> [TAREAS DEL EJERCICIO]:
- A) Contesta estas preguntas sobre el texto sobre la natalidad:
(i) ¿Cuánto tiempo de baja laboral calculan que el Estado le debe a quien escribe y a su familia?
(ii) ¿Qué dos cosas se popularizaron a finales del siglo XX, según el texto?
(iii) ¿Qué tres tipos de persona por encargo se mencionan?
- B) Sigue escribiendo el texto sobre la natalidad a partir de su última oración.

Charlando el otro día con un amigo que acaba de ser padre, calculamos que, de haber tenido los beneficios sociales de los que están disfrutando él y su mujer por tener un hijo, el Estado nos debe –a mí, a mi esposa y a toda la familia– más de dos años de baja laboral.
Me parecen bien todos los beneficios que se den desde las administraciones para ayudar a las familias, sobre todo en los primeros años de vida de los hijos, pero vaticino que hará falta algo más que estímulos laborales o económicos si queremos salir del invierno demográfico en el que nos hemos metido.
Y es que, no lo olvidemos, la popularización de los anticonceptivos y el uso del aborto como un método más a finales del siglo XX supuso un cambio de paradigma en lo más profundo de la identidad humana. Los hijos dejaron de ser un regalo sorpresa que nos deparaba (o no) la vida, para convertirse en un objeto al que se accedía solo si entraba en los planes de los padres.
Empezaron, pues a nacer personas por encargo destinadas a satisfacer los deseos humanos más dispares. Quizá usted que me lee fue en su día para sus padres una persona-peluche, una persona-espejo o una persona-parejita. Y obviamente, cosas de la vida, quizá usted no satisfizo para nada los deseos de sus padres pues, en el primer caso su carácter es arisco y olvida siempre llamarlos por su cumpleaños; en el segundo caso, no siguió la carrera de su padre ni quiso heredar el negocio de su madre; y, en el tercer caso, resultó ser del mismo sexo que el primer retoño, fastidiando a uno de sus dos progenitores.

> [DATOS EN BRUTO]:
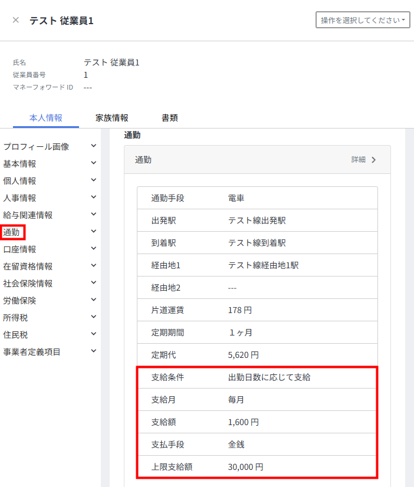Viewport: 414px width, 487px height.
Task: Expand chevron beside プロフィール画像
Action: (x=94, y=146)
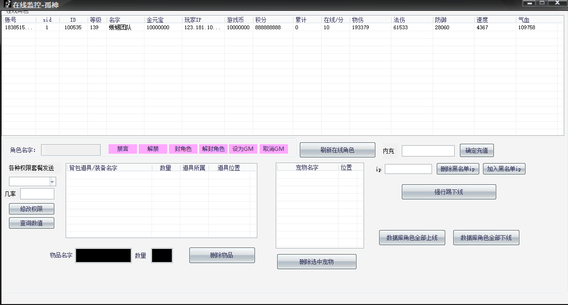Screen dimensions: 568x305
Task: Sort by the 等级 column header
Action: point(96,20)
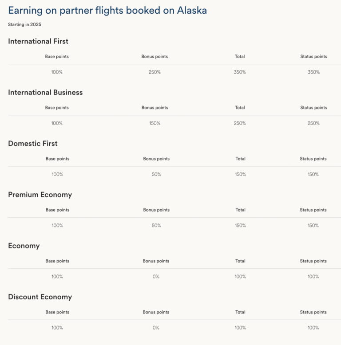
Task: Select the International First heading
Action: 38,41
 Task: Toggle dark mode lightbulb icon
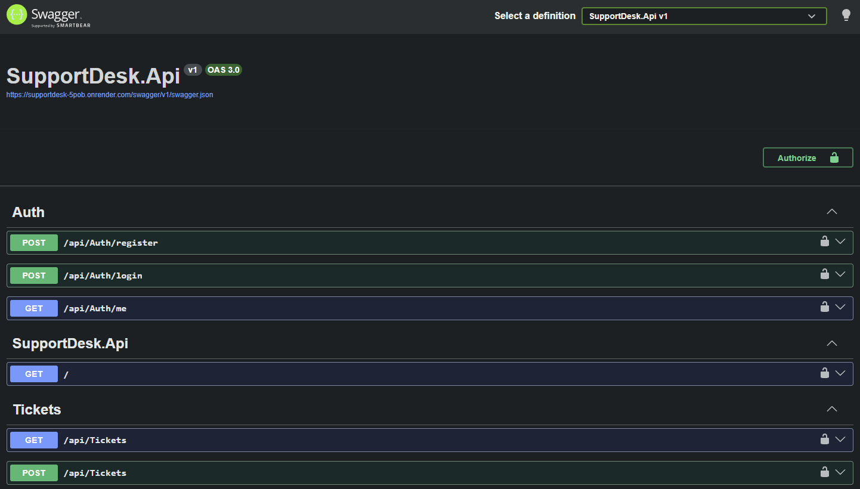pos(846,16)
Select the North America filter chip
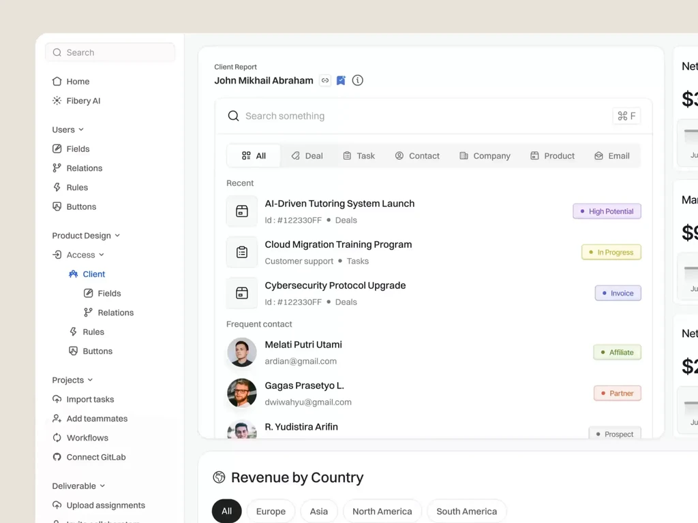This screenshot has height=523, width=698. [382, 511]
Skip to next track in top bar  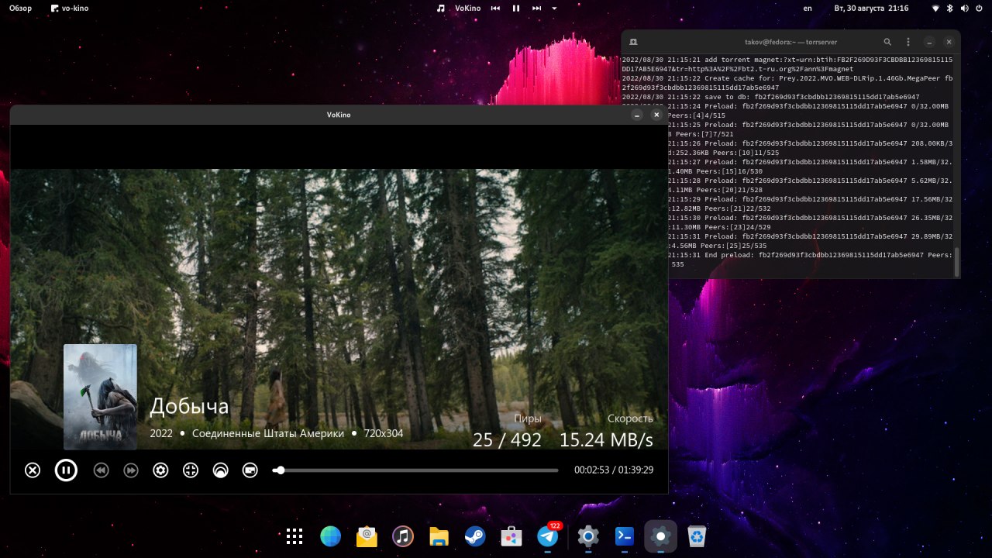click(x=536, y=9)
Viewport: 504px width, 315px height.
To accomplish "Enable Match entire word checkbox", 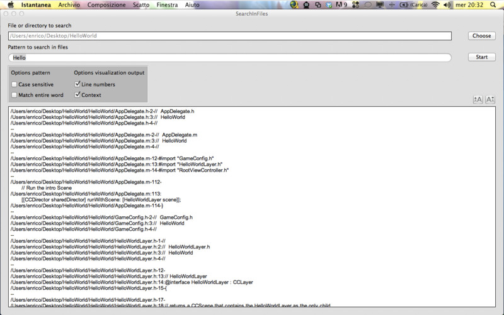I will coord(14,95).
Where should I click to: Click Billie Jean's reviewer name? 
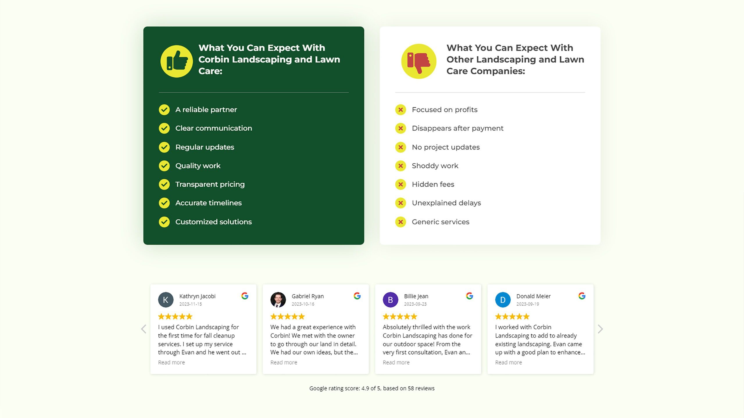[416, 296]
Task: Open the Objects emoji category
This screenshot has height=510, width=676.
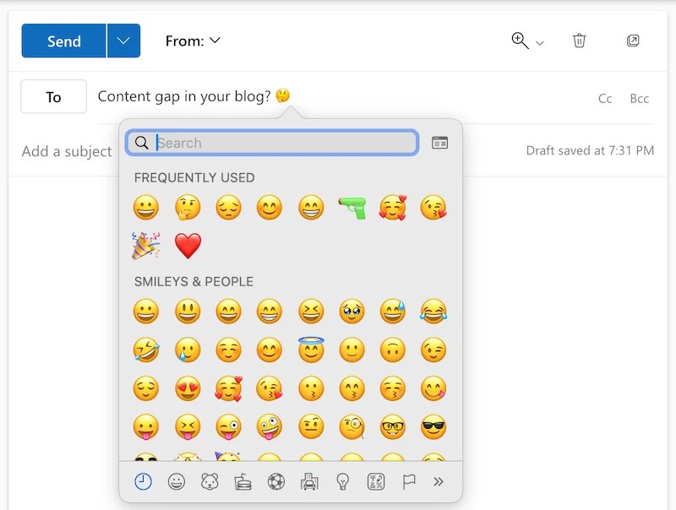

> [RESPUESTAS DADAS]:
- A)
(i) Más de dos años.
(ii) Los anticonceptivos y el uso del aborto como un método más.
(iii) La persona-peluche, la persona-espejo y la persona-parejita.

- B)
Los hijos, vengan como vengan, tienen la maldita costumbre de no indicar previa y detalladamente sus especificaciones, como corresponde a cualquier buen producto de Amazon. Muchísimos salen rana y hacen no lo que el solicitante quiere, sino lo que les parece a ellos. Ya ni siquiera se hacen cargo de los padres cuando les llega la hora de ser cuidados, lo que en justicia compensaba el esfuerzo de criarlos.
Entonces, ¿para qué ser padres?, ¿cómo motivar a las parejas a apostar por la vida? Para responder a esta pregunta no hay más que retroceder unas décadas en el tiempo y analizar lo que pasó en la época en la que fuimos concebidos los llamados baby boomers, los hijos de la explosión demográfica posterior a la Segunda Guerra Mundial. ¿Qué tenían nuestras familias para que la natalidad experimentase un boom de tal calibre? Ciertamente, la pujanza económica ayudó, pero hoy somos mucho más ricos que entonces y todo nos parece poco. Lo que realmente animaba a las familias a no tenerle miedo a los hijos era no tenerle miedo al mañana. El hecho de haber dejado atrás las guerras, hizo que la sociedad mirara hacia delante con ilusión, ya que cualquier tiempo futuro sería siempre mejor que el infierno bélico. Un embarazo era un motivo de alegría porque se consideraba un bien para la familia, para el pueblo, para la sociedad.
No eran condiciones especialmente buenas en lo económico ni en lo laboral, muchos trabajaban de sol a sol o tuvieron que emigrar, pero había esperanza. En un discurso reciente, el Papa acaba de afirmar precisamente que: «si nacen pocos niños significa que hay poca esperanza», denunciando que las jóvenes generaciones «crecen en la incertidumbre, cuando no en la desilusión y el miedo. Viven en un clima social en el que fundar una familia se está convirtiendo en un esfuerzo titánico, en lugar de ser un valor compartido que todos reconocen y apoyan».
He sido testigo en unas cuantas ocasiones de cómo la gente no tiene reparo en afearle a una madre joven, orgullosa, con su precioso bebé en brazos, el hecho de traerlo al mundo por “lo mal que están las cosas y el mucho trabajo que dan”.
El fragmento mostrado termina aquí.